Lasers in Medical Science

, Volume 29, Issue 4, pp 1339–1347 | Cite as

High-frequency low-level diode laser irradiation promotes proliferation and migration of primary cultured human gingival epithelial cells

  • Kenichiro Ejiri
  • Akira Aoki
  • Yoko Yamaguchi
  • Mitsuhiro Ohshima
  • Yuichi Izumi
Original Article


In periodontal therapy, the use of low-level diode lasers has recently been considered to improve wound healing of the gingival tissue. However, its effects on human gingival epithelial cells (HGECs) remain unknown. The aim of the present study was to examine whether high-frequency low-level diode laser irradiation stimulates key cell responses in wound healing, proliferation and migration, in primary cultured HGECs in vitro. HGECs were derived from seven independent gingival tissue specimens.

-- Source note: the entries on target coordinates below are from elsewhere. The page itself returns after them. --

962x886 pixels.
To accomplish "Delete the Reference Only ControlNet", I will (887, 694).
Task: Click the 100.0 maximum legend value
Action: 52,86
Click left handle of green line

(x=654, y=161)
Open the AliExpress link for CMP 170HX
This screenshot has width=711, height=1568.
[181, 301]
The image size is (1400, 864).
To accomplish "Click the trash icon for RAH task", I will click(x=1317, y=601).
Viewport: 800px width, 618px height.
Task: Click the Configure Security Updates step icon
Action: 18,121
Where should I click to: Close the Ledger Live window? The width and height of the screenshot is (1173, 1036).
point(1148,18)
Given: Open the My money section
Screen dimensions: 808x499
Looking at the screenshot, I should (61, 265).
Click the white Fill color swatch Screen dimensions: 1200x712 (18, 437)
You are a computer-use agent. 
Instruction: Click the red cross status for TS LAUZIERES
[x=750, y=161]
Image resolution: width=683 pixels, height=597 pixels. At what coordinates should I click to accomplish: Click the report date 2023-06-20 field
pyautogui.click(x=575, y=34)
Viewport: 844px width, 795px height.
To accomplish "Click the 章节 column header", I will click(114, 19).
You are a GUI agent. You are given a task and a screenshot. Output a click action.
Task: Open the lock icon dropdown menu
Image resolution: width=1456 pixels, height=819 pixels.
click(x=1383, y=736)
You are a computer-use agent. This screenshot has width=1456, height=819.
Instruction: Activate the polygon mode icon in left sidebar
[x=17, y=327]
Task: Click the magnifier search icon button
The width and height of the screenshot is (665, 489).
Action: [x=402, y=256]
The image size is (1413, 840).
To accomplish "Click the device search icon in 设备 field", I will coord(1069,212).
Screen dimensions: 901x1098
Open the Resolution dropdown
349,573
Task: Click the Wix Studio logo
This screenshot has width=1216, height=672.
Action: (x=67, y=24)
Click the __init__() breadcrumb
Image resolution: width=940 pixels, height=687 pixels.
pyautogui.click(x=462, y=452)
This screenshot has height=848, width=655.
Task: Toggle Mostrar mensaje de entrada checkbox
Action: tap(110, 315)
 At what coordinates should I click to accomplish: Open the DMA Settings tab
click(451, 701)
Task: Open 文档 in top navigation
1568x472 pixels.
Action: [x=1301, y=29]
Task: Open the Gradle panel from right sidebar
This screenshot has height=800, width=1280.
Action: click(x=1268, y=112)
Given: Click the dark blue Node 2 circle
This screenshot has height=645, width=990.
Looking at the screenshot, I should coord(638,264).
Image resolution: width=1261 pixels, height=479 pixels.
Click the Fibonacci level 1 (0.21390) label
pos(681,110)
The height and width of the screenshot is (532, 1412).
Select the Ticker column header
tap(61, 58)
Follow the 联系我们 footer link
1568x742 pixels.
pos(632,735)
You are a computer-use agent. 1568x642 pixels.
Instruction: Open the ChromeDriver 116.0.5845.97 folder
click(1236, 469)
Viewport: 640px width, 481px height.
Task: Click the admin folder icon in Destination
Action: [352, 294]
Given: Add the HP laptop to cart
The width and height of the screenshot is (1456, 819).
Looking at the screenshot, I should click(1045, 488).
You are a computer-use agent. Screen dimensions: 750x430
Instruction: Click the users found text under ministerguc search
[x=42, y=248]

Cultured HGECs were exposed to a single session of high-frequency (30 kHz) low-level diode laser irradiation with various irradiation time periods (fluence 5.7–56.7 J/cm2). After 20–24 h, cell proliferation was evaluated by WST-8 assay and [3H]thymidine incorporation assay, and cell migration was monitored by in vitro wound healing assay. Further, phosphorylation of the mitogen-activated protein kinase (MAPK) pathways after irradiation was investigated by Western blotting. The high-frequency low-level irradiation significantly increased cell proliferation and [3H]thymidine incorporation at various irradiation time periods. Migration of the irradiated cells was significantly accelerated compared with the nonirradiated control. Further, the low-level diode laser irradiation induced phosphorylation of MAPK/extracellular signal-regulated protein kinase (ERK) at 5, 15, 60, and 120 min after irradiation. Stress-activated protein kinases/c-Jun N-terminal kinase and p38 MAPK remained un-phosphorylated. The results show that high-frequency low-level diode laser irradiation promotes HGEC proliferation and migration in association with the activation of MAPK/ERK, suggesting that laser irradiation may accelerate gingival wound healing.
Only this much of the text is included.